To determine the structure of the CYP71AU87 products, ~ 1 mg of compounds 4 and 5 were extracted from 150 g of agroinfiltrated N. benthamiana leaf tissue, followed by purification using silica chromatography and semi-preparative HPLC analysis (Fig. 4). Although a separation of both compounds could not be achieved, the mixture of products 4 and 5 was successfully isolated with > 90% purity. Combining a suite of 1D and 2D NMR analyses identified the products as 9,13-epoxy labd-14-ene-18-ol and 9,13-epoxy labd-14-ene-19-ol (Fig. 4 and Additional file 5: Figure S3). Importantly, chemical shifts of C-9 (13C, 92.8 ppm) and C-13 (13C, 83.7) showed the presence of the 9,13-epoxy group rather than a free C-9 hydroxyl function in both CYP71AU87 products (Additional file 5: Figure S3). In addition, the NMR analysis demonstrated that hydroxylation of the CYP71AU87 occurred at C-18 or C-19, whereas presence of the methyl groups at C-20, C-17 and C-16 could be verified by means of HSQC and HMBC correlations (Additional file 5: Figure S3). Additional HMBC correlation analysis between C-18 and C-19 supported the identity of compounds 4 and 5 as an isomeric pair featuring hydroxyl groups at C-18 or C-19 (Additional file 5: Figure S3). As a definite assignment of which structure represents compounds 4 and 5 was not possible on the basis of these analyses, 9,13-epoxy labd-14-ene-18-ol and 9,13-epoxy labd-14-ene-19-ol were tentatively assigned as compounds 4 and 5, respectively. Additional transient N. benthamiana co-expression assays of MvCPS1, MvELS and CYP71AU87 with Mv3392, Mv4213, Mv1545 or Mv6504 did not result in any new reaction products that would indicate the ability of these P450 candidates in utilizing compounds 4 and 5 rather than the MvELS products as substrates (Additional file 4: Figure S2).

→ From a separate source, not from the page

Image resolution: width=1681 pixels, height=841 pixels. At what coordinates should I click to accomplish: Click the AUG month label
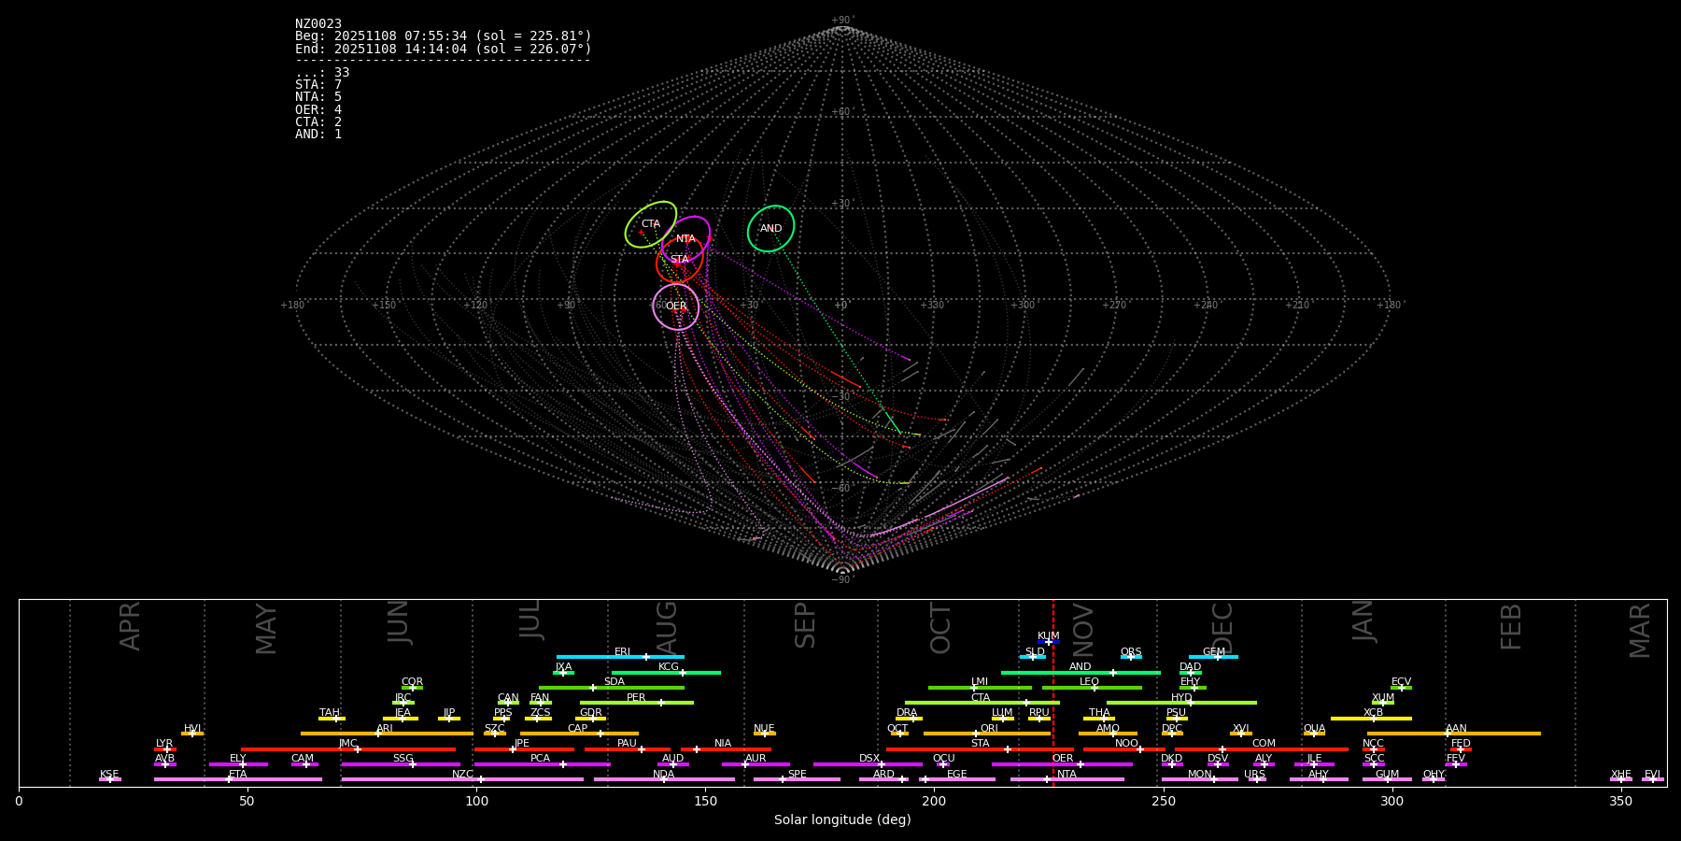(x=667, y=626)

To further validate the activity of CYP71AU87 in N. benthamiana co-expression assays, we next performed co-expression of MvCPS1, MvELS, a M. vulgare cytochrome P450 reductase (MvCPR) and CYP71AU87 in yeast (Saccharomyces cerevisiae). For this purpose, the constructs pESC-HIS:MvCPS/ScBTS1, pESC-Trp:MvELS:/MvCPR and pESC-Ura:CYP71AU87 were generated to enable the co-expression of MvCPS1, MvELS, MvCPR, CYP71AU87 and the endogenous yeast GGPP synthase BTS1 in the yeast strain AM94 that is engineered for enhanced diterpenoid production [41]. GC-MS analysis of the resulting enzyme products confirmed the production of compounds 4 and 5, although with relatively low product abundance (Additional file 6: Figure S4). Notably, yeast expression of MvCPS1 alone or in combination with MvELS resulted in the formation of two additional compounds, 6 and 7, which represent the MvCPS1 product peregrinol 6 (i.e. dephosphorylated peregrinol diphosphate) [16] and likely a degradation product thereof 7, indicating a lower catalytic activity of MvCPS1, MvELS and/or CYP71AU87 as compared to co-expression assays in N. benthamiana. This observation is consistent with the presence of unconverted GGPP 8 substrate in the metabolite extract.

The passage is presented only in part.